Warga menyebut pemilik lahan bernama Ais. Menurut mereka, rencana pengerukan tanah hingga kedalaman sekitar dua sampai tiga meter dikhawatirkan dapat mengubah aliran air di kawasan tersebut.
Warga yang tinggal di sekitar lokasi mengaku khawatir karena tidak mengetahui secara pasti ke mana aliran air akan mengarah setelah proses pengerukan dilakukan.
“Kalau dorang (mereka) gusur dua meter atau tiga meter dari atas, kemudian air keluar, dorang tidak tinggal di sini jadi tidak tahu posisi air keluar dari mana.

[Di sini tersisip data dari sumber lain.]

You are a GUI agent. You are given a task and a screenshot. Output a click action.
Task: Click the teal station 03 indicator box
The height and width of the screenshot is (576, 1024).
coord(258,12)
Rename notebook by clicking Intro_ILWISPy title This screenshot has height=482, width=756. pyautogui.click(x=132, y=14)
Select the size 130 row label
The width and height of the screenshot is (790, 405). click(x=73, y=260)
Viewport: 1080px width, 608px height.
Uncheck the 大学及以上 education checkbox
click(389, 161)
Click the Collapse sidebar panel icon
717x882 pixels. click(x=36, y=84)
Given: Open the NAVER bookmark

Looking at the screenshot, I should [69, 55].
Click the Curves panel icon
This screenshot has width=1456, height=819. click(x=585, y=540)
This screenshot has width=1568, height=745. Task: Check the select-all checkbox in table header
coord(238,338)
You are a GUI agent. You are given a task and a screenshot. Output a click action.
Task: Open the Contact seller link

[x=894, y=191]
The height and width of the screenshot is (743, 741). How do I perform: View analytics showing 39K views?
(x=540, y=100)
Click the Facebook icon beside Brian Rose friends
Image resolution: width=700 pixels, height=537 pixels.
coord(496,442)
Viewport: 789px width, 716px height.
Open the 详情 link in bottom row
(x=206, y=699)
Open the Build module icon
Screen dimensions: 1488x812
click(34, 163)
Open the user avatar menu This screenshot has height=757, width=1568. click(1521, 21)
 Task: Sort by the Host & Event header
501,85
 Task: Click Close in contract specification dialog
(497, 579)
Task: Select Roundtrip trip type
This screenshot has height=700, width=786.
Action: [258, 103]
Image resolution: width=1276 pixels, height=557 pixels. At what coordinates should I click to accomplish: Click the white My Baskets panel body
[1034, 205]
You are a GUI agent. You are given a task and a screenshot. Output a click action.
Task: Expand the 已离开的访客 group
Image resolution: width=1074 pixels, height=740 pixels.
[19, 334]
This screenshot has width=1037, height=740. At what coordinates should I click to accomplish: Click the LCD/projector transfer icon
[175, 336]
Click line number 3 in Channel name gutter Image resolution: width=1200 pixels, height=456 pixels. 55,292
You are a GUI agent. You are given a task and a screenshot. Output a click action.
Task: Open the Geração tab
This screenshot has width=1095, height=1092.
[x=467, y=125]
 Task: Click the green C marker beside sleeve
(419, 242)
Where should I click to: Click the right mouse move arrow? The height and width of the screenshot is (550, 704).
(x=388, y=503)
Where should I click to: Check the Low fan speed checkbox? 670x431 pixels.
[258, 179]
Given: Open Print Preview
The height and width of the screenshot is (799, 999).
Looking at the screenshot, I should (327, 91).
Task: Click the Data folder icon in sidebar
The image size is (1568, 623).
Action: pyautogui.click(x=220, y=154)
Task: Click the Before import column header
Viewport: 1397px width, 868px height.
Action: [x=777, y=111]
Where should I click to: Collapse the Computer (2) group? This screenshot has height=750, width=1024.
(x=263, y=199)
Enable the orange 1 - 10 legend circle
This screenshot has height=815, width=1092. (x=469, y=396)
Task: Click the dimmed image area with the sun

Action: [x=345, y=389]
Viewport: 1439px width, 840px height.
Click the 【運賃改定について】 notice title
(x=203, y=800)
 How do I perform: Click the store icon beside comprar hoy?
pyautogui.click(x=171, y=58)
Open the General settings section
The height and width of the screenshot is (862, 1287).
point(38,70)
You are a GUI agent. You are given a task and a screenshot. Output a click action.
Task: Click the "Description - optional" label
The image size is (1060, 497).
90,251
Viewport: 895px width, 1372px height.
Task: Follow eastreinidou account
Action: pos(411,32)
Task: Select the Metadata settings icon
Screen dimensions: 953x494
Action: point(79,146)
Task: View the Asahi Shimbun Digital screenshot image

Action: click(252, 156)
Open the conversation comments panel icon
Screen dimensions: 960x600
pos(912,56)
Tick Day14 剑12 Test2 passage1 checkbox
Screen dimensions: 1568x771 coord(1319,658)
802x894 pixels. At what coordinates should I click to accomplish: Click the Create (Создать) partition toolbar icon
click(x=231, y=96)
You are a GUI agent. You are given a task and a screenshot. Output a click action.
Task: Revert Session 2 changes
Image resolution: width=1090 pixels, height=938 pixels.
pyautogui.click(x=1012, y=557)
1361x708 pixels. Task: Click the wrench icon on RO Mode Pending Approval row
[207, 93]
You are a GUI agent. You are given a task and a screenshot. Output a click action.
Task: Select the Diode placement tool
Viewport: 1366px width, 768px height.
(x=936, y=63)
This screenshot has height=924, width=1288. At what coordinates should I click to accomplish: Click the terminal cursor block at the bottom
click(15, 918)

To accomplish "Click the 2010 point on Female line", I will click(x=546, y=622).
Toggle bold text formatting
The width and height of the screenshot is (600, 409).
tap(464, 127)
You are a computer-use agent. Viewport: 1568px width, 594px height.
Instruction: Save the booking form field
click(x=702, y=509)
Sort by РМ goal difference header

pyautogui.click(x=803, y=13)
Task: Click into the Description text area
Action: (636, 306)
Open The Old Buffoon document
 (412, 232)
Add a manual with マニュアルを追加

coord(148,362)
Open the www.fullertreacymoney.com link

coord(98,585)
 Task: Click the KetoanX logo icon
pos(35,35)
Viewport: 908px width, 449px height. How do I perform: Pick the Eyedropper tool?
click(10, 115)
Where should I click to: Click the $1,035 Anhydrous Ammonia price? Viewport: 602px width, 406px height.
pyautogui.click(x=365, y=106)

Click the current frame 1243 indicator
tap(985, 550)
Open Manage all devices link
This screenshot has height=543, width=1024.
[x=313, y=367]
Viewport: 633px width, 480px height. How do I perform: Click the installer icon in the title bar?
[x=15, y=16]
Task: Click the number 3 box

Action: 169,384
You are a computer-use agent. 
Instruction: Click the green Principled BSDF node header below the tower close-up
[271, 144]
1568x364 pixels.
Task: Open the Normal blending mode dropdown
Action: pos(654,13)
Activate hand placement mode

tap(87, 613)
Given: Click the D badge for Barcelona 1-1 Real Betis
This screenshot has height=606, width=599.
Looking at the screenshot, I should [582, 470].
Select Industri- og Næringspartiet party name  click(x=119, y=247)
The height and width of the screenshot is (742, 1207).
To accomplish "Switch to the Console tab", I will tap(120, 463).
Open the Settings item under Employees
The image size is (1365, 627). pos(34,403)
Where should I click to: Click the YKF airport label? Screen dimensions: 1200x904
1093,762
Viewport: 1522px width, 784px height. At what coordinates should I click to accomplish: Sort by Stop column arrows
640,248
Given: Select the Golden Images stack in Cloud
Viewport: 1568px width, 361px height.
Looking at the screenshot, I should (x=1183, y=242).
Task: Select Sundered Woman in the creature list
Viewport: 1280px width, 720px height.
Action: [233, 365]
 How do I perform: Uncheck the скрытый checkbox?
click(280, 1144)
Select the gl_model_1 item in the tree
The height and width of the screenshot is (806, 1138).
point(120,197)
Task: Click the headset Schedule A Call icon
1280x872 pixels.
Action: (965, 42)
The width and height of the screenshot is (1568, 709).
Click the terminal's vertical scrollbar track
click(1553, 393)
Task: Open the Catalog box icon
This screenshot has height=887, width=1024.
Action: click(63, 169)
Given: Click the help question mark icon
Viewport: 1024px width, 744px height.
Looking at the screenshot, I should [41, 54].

Torang (kami) yang tinggal di sini yang akan menanggung risikonya,” ujarnya.
Kekhawatiran semakin meningkat karena kondisi jalan dan lingkungan sekitar disebut telah menjadi jalur aliran air ketika hujan. Warga takut apabila terjadi hujan deras, air dapat mengalir ke permukiman dan menyebabkan banjir.
“Kalau hujan, air keluar dan banjir, sasarannya kami. Musibah datang tidak bilang-bilang. Torang di sini sekarang was-was,” katanya.
Tak hanya ancaman banjir dan longsor, warga juga mengaku sejumlah bagian rumah mengalami keretakan yang diduga berkaitan dengan aktivitas pengerukan di sekitar permukiman.
“Kaca rumah juga sudah retak. Memang itu tanah mereka, tapi ada torang juga yang tinggal di sini. Torang jaga keselamatan torang semua,” tegas warga.
Menurut warga, aktivitas pengerukan di lokasi tersebut bukan kali pertama menimbulkan persoalan. Sebelumnya, pengerukan untuk material timbunan juga pernah dilakukan dan sempat dilarang untuk dihentikan.
Namun, setelah aktivitas tersebut berhenti, warga kembali melihat adanya rencana pengerukan lahan dengan alasan pemilik hendak menjual tanah tersebut.
Warga tidak mempersoalkan apabila pemilik ingin menjual tanah miliknya. Namun, mereka meminta seluruh aktivitas dilakukan dengan mempertimbangkan keselamatan masyarakat yang tinggal di sekitar lokasi.
“Kalau mau jual, jual saja. Tapi bapikir (pikirkan) keselamatan warga juga. Kalau ada apa-apa, ngana (kamu) di sana tidur enak-enak, terus torang di sini bagaimana? Bukan cuma torang, ada warga lain juga yang terdampak,” ungkapnya.
Warga juga mengaku telah menyampaikan persoalan tersebut kepada Ketua RT setempat. Namun, laporan tersebut disebut belum mendapat respons yang diharapkan.
Kondisi itu kemudian memunculkan dugaan di tengah warga bahwa persoalan tersebut tidak ditindaklanjuti karena adanya komunikasi atau kerja sama antara pihak tertentu dengan pemerintah kelurahan. Meski demikian, dugaan tersebut masih merupakan pernyataan warga dan perlu dikonfirmasi kepada pihak terkait.
Warga berharap Polres Ternate bersama DLH Kota Ternate segera melakukan pemeriksaan terhadap aktivitas galian tersebut, termasuk memastikan legalitas kegiatan, dampak lingkungan, serta aspek keselamatan warga yang bermukim di sekitar lokasi.
Masyarakat menegaskan, mereka tidak ingin menunggu sampai terjadi bencana baru kemudian pemerintah turun tangan.
“Jangan tunggu ada korban atau banjir baru datang periksa. Torang cuma minta keselamatan warga diperhatikan,” tegasnya.